There was also more bad news for the government as the Office for National Statistics (ONS) data showed that public finances deteriorated last month and the much needed re-balancing of the economy was not happening.
Growth is being driven by consumer credit and household debt, despite the need for exports and manufacturing.
The ratings agency Standard & Poor’s (S&P) commented that:
“The national accounts for the third quarter provide a few reasons to doubt that the UK’s economic recovery will be able to maintain its current strong pace for much longer.”
They pointed to figures showing real incomes grew by just 0.4 per cent for the quarter but spending was up 0.8 per cent, suggesting people were using their savings or borrowing to spend.
“Lower saving can only support growth in spending for so long. Meanwhile, the current account deficit widened. So for now, the economy’s growth spurt seems to be exacerbating existing imbalances in the economy, rather than helping them to heal,” they added.

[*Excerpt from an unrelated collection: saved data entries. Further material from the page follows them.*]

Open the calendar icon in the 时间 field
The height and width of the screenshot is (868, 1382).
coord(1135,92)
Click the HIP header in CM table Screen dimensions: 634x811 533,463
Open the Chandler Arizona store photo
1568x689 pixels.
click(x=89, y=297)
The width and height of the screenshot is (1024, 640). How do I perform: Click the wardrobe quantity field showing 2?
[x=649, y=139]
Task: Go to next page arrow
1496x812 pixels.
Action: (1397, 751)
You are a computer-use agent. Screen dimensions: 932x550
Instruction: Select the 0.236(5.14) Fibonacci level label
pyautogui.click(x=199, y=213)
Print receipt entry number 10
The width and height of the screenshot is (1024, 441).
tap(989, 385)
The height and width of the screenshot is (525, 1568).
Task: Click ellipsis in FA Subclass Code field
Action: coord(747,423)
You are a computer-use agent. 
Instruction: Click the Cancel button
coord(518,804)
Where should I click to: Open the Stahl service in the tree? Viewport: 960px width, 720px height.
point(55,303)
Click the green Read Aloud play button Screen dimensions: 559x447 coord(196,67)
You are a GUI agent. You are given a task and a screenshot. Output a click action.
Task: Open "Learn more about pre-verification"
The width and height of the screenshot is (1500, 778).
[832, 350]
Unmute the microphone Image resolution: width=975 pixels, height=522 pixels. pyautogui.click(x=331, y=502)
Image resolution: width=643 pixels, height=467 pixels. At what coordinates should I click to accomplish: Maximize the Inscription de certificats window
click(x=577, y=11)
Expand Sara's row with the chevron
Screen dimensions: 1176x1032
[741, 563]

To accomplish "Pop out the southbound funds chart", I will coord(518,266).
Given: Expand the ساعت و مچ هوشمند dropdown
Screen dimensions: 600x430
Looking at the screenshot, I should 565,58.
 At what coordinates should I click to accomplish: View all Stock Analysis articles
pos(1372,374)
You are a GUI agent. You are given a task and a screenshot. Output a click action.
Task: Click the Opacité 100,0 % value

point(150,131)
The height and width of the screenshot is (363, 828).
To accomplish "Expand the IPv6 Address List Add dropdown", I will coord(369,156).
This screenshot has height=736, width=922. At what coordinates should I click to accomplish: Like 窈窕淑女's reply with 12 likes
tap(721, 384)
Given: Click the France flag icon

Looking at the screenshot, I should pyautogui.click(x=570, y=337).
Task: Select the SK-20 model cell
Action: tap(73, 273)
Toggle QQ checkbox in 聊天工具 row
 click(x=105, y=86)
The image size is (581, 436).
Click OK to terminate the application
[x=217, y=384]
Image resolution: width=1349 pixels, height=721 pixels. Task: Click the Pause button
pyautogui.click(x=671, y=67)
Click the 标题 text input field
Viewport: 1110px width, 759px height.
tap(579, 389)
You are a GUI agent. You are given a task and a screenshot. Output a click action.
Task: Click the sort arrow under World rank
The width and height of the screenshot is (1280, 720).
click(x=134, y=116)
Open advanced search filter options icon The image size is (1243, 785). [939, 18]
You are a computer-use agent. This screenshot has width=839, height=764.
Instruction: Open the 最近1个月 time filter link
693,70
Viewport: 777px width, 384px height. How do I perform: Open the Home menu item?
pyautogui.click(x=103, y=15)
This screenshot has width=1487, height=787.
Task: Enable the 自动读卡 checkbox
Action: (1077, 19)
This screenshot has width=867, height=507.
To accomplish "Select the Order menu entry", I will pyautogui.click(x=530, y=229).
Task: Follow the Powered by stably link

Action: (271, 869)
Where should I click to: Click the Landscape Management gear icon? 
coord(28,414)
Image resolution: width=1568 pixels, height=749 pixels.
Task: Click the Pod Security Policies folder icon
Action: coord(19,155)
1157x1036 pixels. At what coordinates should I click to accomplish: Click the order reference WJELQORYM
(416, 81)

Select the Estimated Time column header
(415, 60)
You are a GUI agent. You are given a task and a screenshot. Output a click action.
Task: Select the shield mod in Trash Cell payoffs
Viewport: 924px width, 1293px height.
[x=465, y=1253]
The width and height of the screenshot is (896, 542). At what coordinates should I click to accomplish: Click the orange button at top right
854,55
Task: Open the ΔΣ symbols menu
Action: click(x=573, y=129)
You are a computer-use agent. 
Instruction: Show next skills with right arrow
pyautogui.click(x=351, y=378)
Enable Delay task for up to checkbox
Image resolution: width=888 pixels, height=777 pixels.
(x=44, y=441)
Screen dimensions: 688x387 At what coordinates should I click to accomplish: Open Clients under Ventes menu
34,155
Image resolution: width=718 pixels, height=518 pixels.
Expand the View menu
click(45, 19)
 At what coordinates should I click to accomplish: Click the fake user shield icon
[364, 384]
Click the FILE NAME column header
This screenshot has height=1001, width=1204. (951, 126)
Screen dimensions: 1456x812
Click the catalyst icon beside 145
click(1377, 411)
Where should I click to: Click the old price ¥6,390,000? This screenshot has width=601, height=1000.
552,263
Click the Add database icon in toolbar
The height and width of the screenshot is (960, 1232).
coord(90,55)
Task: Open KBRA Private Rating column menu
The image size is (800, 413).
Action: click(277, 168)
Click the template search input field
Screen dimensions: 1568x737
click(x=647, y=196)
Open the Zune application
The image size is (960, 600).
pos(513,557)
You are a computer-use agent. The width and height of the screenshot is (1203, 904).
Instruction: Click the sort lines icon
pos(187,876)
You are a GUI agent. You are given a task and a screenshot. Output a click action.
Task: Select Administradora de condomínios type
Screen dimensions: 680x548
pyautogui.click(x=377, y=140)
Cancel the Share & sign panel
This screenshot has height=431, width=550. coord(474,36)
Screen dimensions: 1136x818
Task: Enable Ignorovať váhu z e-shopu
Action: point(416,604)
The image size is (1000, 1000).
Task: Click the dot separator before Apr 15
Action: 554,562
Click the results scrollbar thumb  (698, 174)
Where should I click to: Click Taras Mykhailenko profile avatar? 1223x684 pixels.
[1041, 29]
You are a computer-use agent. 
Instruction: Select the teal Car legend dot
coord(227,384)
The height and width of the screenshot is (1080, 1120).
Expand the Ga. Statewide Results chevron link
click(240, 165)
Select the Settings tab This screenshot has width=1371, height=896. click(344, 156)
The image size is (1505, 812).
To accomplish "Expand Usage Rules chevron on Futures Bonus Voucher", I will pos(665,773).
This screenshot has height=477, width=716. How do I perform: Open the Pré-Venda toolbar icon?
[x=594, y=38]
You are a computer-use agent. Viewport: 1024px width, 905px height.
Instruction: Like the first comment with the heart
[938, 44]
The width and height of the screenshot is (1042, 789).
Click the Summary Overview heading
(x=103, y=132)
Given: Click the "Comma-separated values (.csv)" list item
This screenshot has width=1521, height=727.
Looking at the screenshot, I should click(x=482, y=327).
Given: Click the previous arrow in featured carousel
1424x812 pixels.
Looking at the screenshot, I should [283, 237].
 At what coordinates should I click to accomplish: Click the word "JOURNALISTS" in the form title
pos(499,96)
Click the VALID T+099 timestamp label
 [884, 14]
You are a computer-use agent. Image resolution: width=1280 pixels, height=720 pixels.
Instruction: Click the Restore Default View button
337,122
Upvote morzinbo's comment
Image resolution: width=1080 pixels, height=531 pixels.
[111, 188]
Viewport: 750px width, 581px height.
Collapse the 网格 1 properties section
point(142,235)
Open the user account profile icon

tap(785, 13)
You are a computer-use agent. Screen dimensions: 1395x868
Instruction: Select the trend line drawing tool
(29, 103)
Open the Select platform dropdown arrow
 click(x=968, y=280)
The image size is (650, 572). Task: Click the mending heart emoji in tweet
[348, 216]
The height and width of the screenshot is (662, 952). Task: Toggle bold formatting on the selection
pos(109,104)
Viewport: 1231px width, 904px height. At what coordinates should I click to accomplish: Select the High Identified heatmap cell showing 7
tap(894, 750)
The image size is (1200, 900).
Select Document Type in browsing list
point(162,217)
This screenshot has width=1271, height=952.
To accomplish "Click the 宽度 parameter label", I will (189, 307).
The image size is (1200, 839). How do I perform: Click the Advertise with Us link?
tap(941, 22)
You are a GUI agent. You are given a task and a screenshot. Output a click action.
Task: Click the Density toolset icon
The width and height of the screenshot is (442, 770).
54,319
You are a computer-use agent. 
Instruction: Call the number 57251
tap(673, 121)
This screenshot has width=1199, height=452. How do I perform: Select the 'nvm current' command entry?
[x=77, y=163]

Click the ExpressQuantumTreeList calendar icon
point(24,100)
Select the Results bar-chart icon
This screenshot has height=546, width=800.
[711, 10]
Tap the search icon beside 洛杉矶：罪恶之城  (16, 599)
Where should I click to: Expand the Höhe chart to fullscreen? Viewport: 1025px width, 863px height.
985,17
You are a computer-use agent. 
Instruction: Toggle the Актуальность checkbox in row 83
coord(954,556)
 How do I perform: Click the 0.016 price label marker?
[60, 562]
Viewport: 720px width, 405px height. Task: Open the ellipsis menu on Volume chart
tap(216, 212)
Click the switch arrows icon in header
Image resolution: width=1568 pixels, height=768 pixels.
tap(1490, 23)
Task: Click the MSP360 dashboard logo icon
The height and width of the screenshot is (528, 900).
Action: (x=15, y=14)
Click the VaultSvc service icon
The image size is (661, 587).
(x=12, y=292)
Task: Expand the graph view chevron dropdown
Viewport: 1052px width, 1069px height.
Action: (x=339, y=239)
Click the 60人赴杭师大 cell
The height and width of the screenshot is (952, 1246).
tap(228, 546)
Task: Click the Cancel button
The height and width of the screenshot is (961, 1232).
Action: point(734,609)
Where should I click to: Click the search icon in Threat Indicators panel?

Whilst there has been some manufacturing growth driven by the UK automotive sector, the much-vaunted ‘re-balancing of the economy’ toward manufacturing to create a sustainable recovery is now illusionary, if not abandoned altogether.
Unite has warned that the UK is again relying on credit and a housing price bubble rather than a strategic shift in the economy towards manufacturing, as proposed in its document ‘Made In Britain – A Unite Strategy For Manufacturing Growth In The UK‘.
The Tories have clearly not learned the lesson of the last two decades.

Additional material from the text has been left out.